Continue the post about the upcoming trip to Alaska, starting right after its final sentence.

* START SOURCE TEXT *

Time for another adventure. This time we are off to Alaska. The last frontier. Home of swarming hummingbird size mosquitoes, large mammals with sharp teeth (and claws), vibrant ecosystems, tasty and often massive fish and crustaceans, dramatic landscapes, ridiculous beauty and some of the most resilient, pleasant and engaging people, that so proudly call themselves Alaskans. While this is not our first trip to Alaska, it will be our first time exploring and experiencing terra firma’s Alaska, as opposed to the salty depths of the Chattam Strait with monofilament, and an anchovy. Our first week in Alaska will find us traveling via the Alaskan Marine Highway from Juneau to Skagway, where we will pick up our permit to hike the Chilkoot trail of Klondike Gold Rush fame. Over five days (Yes five days. I have been promised low miles and NO morning alarm) we will wander the 33 mile route (43 if you count the walk from Skagway to Dyea…unless a kind Alaskan gives us a lift) and up over the 3525 ft Chilkoot pass, crossing the border into Canada, with the final destination of Lake Bennett. From there we will take the White Pass and Yukon Route Railway back to Skagway, and again board a ferry that will eventually take us to Angoon for a week of underwater foaraging for salmon, halibut, crab and shrimp. We might even get to compete with the grizzlies for salmon on a narrow river. Paul or I are not too excited about the grizzlies part, but then fishing in an 18ft Boston Whaler that could be over turned or crushed by a pod of Orca or a breaching grey whale into 42° (instant hypothermic water) doesn’t seem to particularly “fun” either, and yet we do it with great enthusiasm.

* END SOURCE TEXT *
* START SUPPLIED INFORMATION *

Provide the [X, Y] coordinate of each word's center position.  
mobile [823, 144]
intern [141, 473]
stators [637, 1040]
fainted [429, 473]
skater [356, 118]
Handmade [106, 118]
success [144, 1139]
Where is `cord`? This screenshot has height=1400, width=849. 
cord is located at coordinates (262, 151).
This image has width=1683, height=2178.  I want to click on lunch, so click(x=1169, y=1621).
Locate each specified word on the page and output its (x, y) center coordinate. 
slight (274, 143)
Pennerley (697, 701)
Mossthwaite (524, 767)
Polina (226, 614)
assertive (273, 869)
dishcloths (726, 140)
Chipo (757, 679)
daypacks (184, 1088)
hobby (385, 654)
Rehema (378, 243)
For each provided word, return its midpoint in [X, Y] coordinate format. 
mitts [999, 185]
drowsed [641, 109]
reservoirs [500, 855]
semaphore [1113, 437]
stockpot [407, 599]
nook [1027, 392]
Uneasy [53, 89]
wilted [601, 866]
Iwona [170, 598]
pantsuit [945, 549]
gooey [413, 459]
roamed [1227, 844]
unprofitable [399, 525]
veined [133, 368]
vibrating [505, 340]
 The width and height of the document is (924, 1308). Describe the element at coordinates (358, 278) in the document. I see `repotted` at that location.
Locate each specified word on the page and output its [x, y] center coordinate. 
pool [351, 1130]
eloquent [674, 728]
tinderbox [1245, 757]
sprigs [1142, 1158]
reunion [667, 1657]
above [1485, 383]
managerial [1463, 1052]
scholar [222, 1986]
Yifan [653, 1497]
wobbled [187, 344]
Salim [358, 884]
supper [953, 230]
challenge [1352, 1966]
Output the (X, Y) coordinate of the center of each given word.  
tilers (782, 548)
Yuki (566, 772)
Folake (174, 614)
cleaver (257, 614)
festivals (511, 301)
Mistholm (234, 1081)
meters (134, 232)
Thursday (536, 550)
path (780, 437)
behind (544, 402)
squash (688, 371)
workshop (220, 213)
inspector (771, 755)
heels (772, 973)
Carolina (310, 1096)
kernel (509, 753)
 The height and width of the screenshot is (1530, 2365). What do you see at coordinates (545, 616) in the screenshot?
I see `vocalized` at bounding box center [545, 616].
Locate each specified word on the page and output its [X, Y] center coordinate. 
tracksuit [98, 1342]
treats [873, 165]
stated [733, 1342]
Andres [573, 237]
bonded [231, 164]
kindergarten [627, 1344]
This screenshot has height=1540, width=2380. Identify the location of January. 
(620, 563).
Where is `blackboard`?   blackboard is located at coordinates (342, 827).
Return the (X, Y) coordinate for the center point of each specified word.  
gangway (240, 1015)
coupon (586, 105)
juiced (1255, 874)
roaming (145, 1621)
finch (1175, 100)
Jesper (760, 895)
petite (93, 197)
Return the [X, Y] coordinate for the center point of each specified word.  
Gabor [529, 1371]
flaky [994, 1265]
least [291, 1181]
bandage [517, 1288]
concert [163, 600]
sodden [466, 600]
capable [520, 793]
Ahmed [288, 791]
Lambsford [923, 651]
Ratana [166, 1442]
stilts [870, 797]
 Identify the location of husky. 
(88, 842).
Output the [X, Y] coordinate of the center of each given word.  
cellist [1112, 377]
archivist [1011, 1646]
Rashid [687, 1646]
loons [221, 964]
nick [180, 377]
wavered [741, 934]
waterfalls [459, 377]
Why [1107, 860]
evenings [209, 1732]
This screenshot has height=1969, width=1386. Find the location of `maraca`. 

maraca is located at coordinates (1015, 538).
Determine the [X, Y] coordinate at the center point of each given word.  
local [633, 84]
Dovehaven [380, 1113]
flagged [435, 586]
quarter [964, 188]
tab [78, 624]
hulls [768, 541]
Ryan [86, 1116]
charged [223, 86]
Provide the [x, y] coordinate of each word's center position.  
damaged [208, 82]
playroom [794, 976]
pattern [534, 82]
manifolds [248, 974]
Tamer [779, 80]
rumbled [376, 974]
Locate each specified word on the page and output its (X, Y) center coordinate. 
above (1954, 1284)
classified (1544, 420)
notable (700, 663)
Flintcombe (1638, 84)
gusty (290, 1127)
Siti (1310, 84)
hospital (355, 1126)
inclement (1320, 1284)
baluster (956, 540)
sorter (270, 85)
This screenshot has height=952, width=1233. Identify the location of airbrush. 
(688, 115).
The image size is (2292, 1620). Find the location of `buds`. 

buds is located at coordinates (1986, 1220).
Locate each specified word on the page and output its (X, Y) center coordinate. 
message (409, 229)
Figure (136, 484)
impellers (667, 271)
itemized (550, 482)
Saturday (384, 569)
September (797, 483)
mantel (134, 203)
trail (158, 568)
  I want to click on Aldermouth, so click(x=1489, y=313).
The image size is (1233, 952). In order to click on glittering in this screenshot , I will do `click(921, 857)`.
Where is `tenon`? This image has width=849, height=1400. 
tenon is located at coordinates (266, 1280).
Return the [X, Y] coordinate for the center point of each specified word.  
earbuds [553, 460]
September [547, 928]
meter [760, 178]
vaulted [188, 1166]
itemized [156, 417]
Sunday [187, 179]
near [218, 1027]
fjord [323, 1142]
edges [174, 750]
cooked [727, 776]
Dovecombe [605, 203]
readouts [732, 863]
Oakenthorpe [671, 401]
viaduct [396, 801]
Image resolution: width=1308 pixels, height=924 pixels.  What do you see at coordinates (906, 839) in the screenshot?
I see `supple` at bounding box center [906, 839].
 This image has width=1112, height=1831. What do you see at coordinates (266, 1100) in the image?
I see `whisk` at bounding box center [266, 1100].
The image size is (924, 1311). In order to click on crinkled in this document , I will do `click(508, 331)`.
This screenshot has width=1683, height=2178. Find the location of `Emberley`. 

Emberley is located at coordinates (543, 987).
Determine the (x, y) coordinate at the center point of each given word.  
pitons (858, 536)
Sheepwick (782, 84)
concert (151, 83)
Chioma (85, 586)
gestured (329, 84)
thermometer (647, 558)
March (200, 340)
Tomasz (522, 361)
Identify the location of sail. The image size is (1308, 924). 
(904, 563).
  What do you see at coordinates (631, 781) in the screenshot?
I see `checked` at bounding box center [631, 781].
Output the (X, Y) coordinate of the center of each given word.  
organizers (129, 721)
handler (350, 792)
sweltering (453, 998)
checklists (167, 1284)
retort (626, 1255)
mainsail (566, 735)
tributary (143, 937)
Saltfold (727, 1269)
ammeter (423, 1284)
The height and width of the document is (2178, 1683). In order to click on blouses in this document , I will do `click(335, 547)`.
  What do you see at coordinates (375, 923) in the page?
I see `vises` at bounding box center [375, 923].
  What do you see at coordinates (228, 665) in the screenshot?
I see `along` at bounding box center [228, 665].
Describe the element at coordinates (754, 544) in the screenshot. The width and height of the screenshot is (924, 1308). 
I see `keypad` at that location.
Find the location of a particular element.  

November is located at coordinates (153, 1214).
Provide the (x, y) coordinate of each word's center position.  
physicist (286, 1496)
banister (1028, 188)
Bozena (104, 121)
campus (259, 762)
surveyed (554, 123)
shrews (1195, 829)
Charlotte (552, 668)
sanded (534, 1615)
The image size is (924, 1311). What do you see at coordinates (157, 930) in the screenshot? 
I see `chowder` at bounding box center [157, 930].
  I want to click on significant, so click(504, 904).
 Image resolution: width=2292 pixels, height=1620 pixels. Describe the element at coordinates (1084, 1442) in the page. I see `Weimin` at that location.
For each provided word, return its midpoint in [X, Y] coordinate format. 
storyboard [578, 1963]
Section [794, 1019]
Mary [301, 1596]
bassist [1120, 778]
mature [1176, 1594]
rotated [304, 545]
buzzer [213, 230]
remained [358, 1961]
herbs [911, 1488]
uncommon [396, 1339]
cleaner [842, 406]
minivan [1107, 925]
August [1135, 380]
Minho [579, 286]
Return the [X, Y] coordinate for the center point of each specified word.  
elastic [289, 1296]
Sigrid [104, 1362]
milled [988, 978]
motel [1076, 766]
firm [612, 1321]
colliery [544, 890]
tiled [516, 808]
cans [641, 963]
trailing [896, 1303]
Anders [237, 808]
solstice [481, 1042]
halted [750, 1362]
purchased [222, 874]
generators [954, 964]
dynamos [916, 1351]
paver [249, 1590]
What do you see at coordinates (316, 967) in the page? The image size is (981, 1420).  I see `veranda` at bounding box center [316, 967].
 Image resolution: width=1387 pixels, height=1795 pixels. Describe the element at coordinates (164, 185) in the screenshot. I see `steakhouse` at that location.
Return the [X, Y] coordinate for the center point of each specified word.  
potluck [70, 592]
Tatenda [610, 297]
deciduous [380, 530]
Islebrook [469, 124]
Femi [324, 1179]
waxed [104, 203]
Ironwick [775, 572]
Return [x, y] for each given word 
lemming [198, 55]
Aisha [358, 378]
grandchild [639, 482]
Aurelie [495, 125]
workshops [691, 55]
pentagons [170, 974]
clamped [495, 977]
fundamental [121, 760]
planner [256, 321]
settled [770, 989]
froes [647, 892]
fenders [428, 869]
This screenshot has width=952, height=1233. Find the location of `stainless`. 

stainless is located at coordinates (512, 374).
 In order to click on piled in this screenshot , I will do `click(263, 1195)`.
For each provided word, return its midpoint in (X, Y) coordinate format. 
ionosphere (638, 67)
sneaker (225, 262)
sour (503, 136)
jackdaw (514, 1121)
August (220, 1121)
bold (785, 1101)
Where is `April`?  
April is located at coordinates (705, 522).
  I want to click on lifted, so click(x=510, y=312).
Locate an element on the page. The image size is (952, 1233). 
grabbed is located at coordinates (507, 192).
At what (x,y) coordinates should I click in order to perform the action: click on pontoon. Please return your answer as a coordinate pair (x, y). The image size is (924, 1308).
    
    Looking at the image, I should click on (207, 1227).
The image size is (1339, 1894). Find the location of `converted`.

* END SUPPLIED INFORMATION *

## REPLY TO THE EXERCISE
In preparation for this hike, I made the point to read James Michner’s “Alaska” (I love how he starts from the beginning of “time” and weaves fact with fiction into a colorful and relatable story). We watched a few History Channel videos about the Klondike Gold Rush which had a relatively short life-span of 4 years (1896-1899), paying particular attention to the areas we will be setting up camp along the way, and the route from “Sheep Camp” to the border, often referred to as the “Golden Stairs or Staircase“. We are especially grateful that the Canadian government no longer requires one to enter Canada via the Chilkoot Pass with 2000lbs of supplies in tow.  This route, the Chilkoot Trail has been aptly dubbed, the “meanest 33 miles in history”.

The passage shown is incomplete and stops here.